╔══

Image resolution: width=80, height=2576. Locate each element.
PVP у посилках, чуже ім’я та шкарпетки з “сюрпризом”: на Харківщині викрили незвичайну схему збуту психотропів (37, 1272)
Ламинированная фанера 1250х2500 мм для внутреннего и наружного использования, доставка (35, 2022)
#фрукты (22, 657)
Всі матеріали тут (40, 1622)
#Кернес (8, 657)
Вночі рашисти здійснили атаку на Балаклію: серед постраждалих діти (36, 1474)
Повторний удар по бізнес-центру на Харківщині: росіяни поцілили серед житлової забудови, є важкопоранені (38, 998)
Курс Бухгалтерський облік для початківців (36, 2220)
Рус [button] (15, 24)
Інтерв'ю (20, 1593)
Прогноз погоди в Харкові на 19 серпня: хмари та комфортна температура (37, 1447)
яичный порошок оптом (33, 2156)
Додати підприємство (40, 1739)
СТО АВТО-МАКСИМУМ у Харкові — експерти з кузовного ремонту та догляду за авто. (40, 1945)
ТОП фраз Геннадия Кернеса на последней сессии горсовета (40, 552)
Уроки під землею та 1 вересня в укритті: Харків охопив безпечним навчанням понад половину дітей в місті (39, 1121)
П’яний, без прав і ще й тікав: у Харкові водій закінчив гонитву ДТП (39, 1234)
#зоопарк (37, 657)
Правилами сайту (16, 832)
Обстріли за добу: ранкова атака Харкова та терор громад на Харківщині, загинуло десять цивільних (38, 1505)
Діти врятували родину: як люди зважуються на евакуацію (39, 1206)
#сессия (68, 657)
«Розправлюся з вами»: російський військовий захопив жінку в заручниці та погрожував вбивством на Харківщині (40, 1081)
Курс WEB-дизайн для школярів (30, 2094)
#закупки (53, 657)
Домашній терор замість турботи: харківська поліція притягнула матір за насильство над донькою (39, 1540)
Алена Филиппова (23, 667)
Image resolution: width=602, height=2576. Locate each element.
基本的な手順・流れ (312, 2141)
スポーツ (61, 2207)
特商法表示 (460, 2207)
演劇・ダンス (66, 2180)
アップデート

╚══

◆ ABOUT THIS EXERCISE
Nothing but the lines from the one that contains "Обстріли за добу: ранкова" through the end of the listing above should be copied, each exactly as written.

◆ RESPONSE TO THIS TASK
Обстріли за добу: ранкова атака Харкова та терор громад на Харківщині, загинуло десять цивільних (38, 1505)
Діти врятували родину: як люди зважуються на евакуацію (39, 1206)
#сессия (68, 657)
«Розправлюся з вами»: російський військовий захопив жінку в заручниці та погрожував вбивством на Харківщині (40, 1081)
Курс WEB-дизайн для школярів (30, 2094)
#закупки (53, 657)
Домашній терор замість турботи: харківська поліція притягнула матір за насильство над донькою (39, 1540)
Алена Филиппова (23, 667)
Image resolution: width=602, height=2576. Locate each element.
基本的な手順・流れ (312, 2141)
スポーツ (61, 2207)
特商法表示 (460, 2207)
演劇・ダンス (66, 2180)
アップデート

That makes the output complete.